▸ Requirement: In the records that follow, locate every line with "will" and extract it.

(Collected data entries)

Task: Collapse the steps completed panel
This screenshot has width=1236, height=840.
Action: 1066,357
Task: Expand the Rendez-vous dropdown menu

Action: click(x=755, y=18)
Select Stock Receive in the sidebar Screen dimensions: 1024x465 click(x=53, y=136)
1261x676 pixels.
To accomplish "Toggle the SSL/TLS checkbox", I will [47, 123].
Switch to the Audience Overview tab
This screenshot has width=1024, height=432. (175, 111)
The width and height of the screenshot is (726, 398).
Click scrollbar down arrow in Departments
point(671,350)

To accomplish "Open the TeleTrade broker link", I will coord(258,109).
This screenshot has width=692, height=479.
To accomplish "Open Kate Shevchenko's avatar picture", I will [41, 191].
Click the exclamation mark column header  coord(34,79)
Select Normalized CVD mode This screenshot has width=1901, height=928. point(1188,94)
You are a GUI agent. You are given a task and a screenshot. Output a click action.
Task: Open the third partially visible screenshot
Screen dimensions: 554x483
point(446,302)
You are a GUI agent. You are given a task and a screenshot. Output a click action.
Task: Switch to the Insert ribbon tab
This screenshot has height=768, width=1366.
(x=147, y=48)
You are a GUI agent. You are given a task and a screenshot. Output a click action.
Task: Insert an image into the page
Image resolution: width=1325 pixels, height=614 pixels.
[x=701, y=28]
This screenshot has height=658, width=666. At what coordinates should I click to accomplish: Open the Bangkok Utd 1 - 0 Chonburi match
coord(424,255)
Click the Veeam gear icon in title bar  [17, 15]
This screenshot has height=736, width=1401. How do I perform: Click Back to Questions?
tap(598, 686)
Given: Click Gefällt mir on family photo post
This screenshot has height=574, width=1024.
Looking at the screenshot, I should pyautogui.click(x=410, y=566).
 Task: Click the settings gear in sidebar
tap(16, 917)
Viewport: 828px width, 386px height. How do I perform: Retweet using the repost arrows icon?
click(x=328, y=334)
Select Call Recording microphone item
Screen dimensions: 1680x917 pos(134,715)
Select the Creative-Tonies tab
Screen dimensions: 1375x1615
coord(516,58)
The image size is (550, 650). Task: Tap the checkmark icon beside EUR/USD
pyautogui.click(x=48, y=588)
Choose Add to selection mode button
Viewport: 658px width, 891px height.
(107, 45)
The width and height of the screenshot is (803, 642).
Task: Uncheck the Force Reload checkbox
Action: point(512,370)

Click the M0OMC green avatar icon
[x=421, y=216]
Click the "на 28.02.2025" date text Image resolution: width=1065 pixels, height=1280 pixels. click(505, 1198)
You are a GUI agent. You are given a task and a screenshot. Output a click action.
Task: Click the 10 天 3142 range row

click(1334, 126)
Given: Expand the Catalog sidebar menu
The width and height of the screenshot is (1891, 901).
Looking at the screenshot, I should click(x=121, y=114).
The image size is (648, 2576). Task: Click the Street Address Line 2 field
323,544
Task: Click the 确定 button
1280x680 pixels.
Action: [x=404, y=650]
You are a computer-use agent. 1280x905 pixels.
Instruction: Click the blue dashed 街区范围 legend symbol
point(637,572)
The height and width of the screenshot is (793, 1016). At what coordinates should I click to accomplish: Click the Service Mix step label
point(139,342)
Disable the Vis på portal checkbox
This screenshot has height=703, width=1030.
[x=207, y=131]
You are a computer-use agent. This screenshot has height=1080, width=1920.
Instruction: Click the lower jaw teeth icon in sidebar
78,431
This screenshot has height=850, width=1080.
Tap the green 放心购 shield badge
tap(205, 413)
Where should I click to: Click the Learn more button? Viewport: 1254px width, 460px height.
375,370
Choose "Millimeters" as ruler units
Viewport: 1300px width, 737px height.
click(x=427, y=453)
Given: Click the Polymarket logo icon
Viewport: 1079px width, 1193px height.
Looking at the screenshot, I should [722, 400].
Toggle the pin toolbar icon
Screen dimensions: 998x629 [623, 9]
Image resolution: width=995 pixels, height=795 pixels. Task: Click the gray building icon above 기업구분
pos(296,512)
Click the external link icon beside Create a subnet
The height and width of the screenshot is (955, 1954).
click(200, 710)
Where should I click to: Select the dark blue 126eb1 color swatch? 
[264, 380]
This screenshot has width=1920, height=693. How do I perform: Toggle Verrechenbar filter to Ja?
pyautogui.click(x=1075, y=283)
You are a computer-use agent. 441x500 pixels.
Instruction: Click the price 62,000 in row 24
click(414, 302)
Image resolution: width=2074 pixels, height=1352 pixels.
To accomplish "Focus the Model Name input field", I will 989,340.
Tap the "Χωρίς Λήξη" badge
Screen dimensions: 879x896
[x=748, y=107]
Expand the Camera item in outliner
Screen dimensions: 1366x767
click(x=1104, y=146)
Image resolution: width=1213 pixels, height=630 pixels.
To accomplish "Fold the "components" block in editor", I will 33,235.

▸ Task output:
To accomplish "Toggle the SSL/TLS checkbox", I will [47, 123].
To accomplish "Open the TeleTrade broker link", I will coord(258,109).
To accomplish "Open Kate Shevchenko's avatar picture", I will [41, 191].
To accomplish "Focus the Model Name input field", I will 989,340.
To accomplish "Fold the "components" block in editor", I will 33,235.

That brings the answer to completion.